Woodworker's Safety Week

This is the second year for Woodworker’s Safety Week. Started last year by Wood Whisperer Marc Spagnulo, Woodworker’s Safety Week is one week dedicated to instruction, tips, and awareness of safety in and around the woodshop. I know I don’t need to tell you that woodworking, hand or power, is inherently dangerous. Anything that can cut wood easily can cut you easier. While the magazines discuss router safety and the wearing of ANSI approved eye wear, I thought I’d add my two cents about the unique safety precautions in the unplugged shop. I’ll add a new blog entry each day for the coming 5 days to let you know how important I think this subject is. Today, I just want to talk about hand tool shop safety awareness.

How we are different:
Hand tool users are often quite a bit different from Norm-al woodworkers. We use very different tools, and work in very different conditions. Many woodworkers received at least some basic instruction or training that included safety precautions, even if it was just the legal disclaimers that came with your table saw. Chisels don’t come with operator’s manuals. So it’s up to you to learn good, safe technique.

There aren’t many of us who are full time professional hand tool woodworkers. Many of us perform our woodworking after working a full day’s work. For years, I and people like me, have been beating the drum, encouraging you to pick up the pace in your stolen hours.
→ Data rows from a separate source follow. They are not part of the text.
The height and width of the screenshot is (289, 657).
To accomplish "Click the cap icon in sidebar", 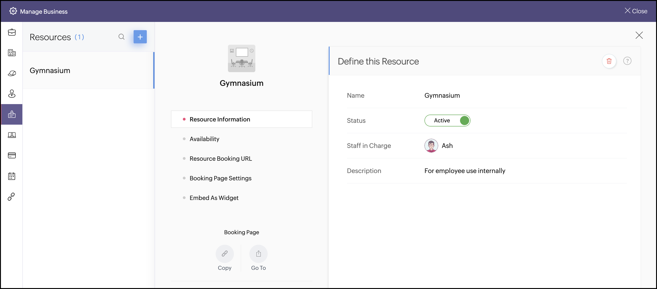I will 12,74.
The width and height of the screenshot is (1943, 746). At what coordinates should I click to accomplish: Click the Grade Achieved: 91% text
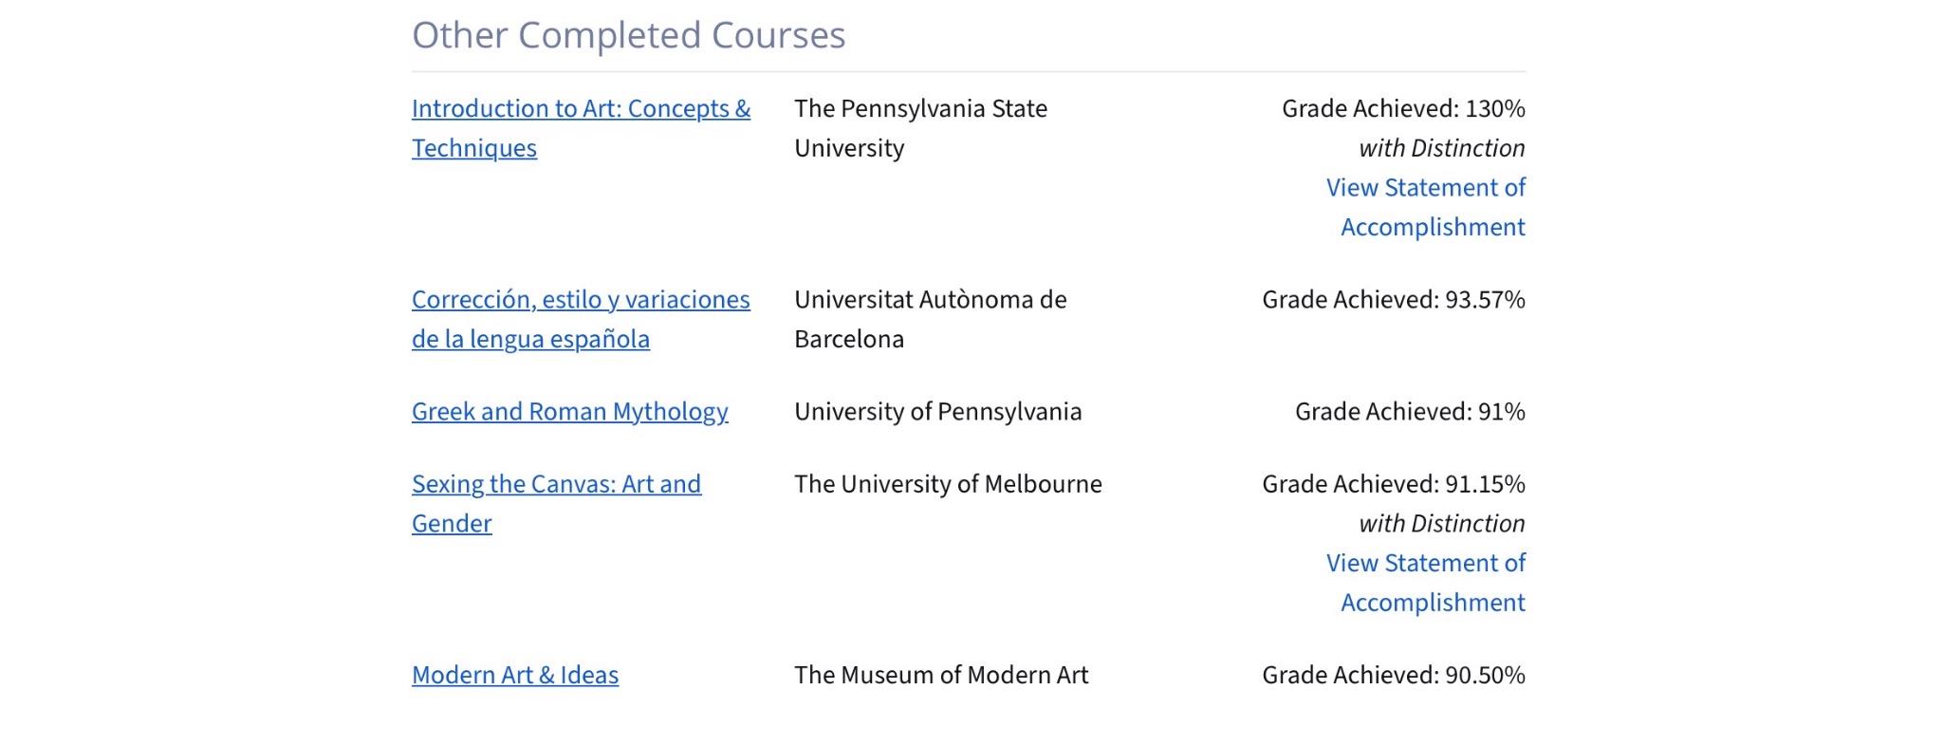(x=1410, y=412)
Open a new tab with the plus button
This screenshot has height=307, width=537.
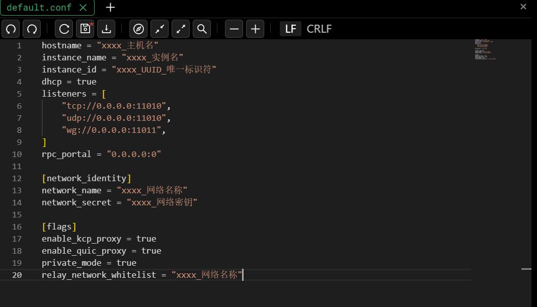coord(111,8)
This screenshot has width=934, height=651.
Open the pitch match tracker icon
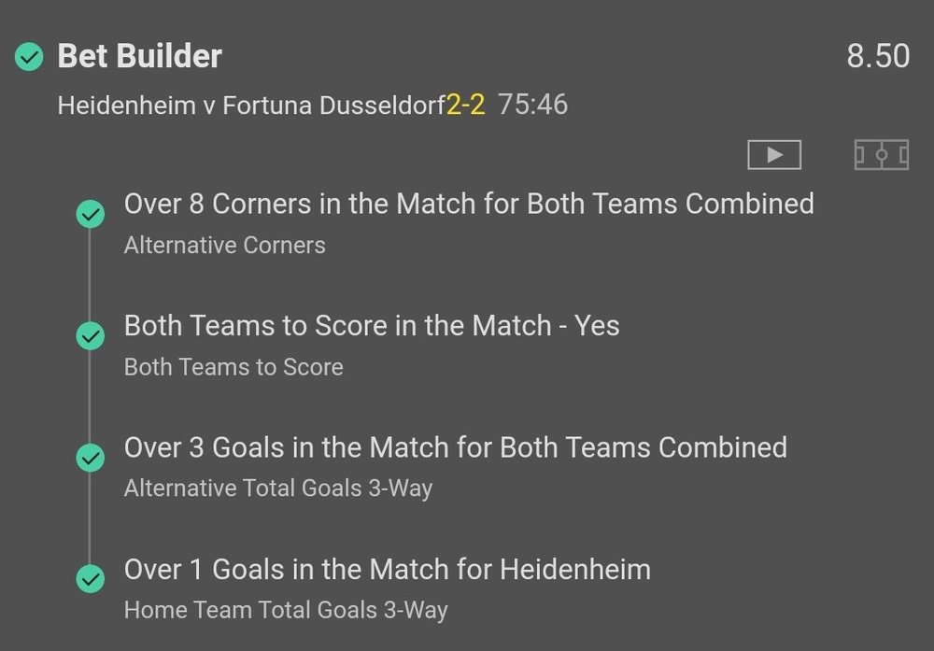click(x=881, y=155)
The result can be a perfect storm for accidents; The rush to get something done, the lack of basic instruction, the need to figure out where you left off 4 days ago, physical fatigue, and for those 9-5 computer users, eye strain, all conspire to hurt you.

Recognizing and staring down the threat:
Whether you are walking down a dark alley, choosing locks or alarms for your automobile or residence, identifying potential threats is the wise first step. In a hand tool shop, I think the threat level is relatively low. Unlike power tool shops, it’s not easy to remove a portion of yourself working with hand tools. But this can lull us into a false sense of security. As hand tool users, we use our bodies to a greater extent than our brothers in their powered shops. Cuts, scrapes and splinters are fairly common in any woodshop. These sorts of injuries can cut short your woodworking, lead to more mistakes or potential injuries (as you adapt your technique to compensate for a cut finger), or just make your time in the shop less enjoyable. But more serious injuries including slips and falls, strained or sprained muscles can be seriously debilitating and life changing.

So let’s start out the week with the recognition that we hand tool users, while arguably safer than our powered up friends, are not immune to workshop accidents. And while easily preventable cuts are by far the most common injury for us, other, more serious threats loom. The bottom line is, we are woodworkers just like everybody else and we need to take safety seriously. For the next week, I’ll discuss some specific hand tool threats, what I do about them, and hopefully raise your consciousness about Woodworker’s Safety.

Thanks Marc for this great idea. I’m looking forward to checking out all my favorite blogs (see menu at left) to see what they have to say. Thanks also to Kari Hultman, whom I met yesterday and who told me about this (I missed it last year).

Adam

P.S. A&M blog has some of the smartest readers on the internet.Ã? On Saturday, I’ll collect the tips and wisdom from those of you who comment or email me this week. I’ll post my favorites to Saturday’s blog entry to cap off Woodworker’s Safety Week.Ã? 

3 thoughts on “Woodworker's Safety Week

  1. Al Rossi

    WHATEVER tool you’re using, take a look around to see where its going to go WHEN, not IF it slips.

    Put a wooden floor in your shop, and you’ll be less inclined to try to "kick Save" that sharp tool when it rolls off the bench (they always land sharp side down in my shop)
    Wood floors are also easier on your back/knees/feet.

    Where eye protection when sharpening with a wheel, hand cranked or not.

  2. curt seeliger

    NPR was interviewing Michael Pollan today and people called in to offer simple rules of thumb for eating, many of which rhymed, such as:

    "If it spins near your fingers, make sure they linger."

    Rules more appropriate to hand tool use include

    Asking the question "If the chisel slips, where’s it gonna go?"
    "Your palm is NOT a mallet, no matter what Nora Hall thinks."
    "Chisels do NOT fit in pockets, even if they do"
    "Keep good chocolate in your first aid kit. You’ll always know where it is and what’s inside."